Rewrite the rows starting at the line "Open the Kubernetes Version dropdown" and ending at the last row, changing "dropdown" to "drop-down menu" and keeping everything else the same. Leave the pictures out.
● ● ● ●
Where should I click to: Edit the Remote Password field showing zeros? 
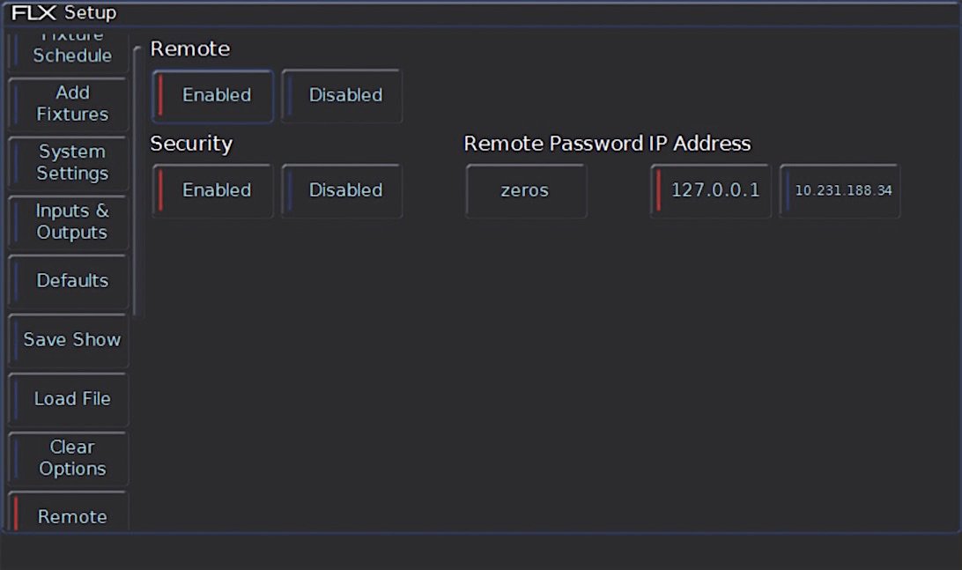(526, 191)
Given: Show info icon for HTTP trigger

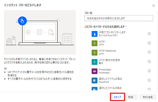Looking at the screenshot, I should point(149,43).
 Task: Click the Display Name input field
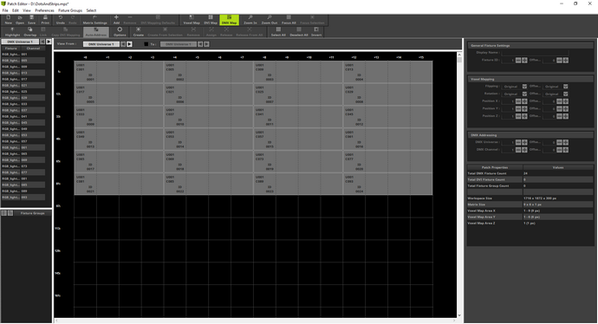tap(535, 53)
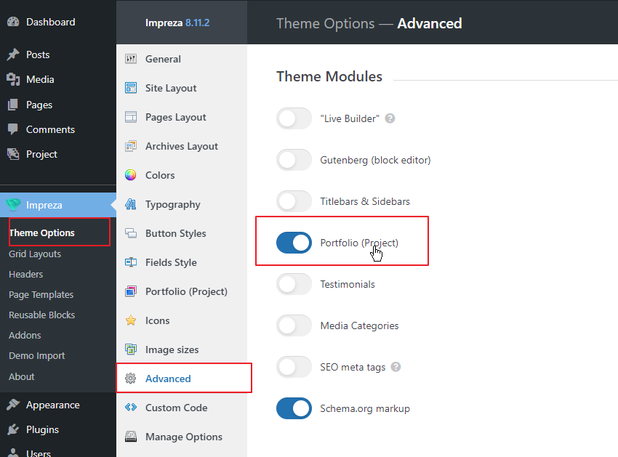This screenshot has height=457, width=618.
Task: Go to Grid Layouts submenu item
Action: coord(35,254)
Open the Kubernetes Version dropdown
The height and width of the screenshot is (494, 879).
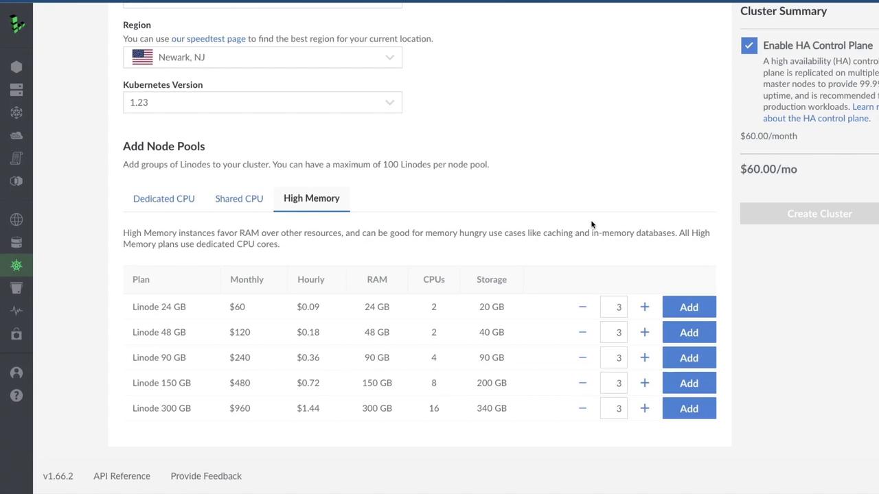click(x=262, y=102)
● ● ● ●
◆ Output for this exercise:
Open the Kubernetes Version drop-down menu
The height and width of the screenshot is (494, 879).
click(x=262, y=102)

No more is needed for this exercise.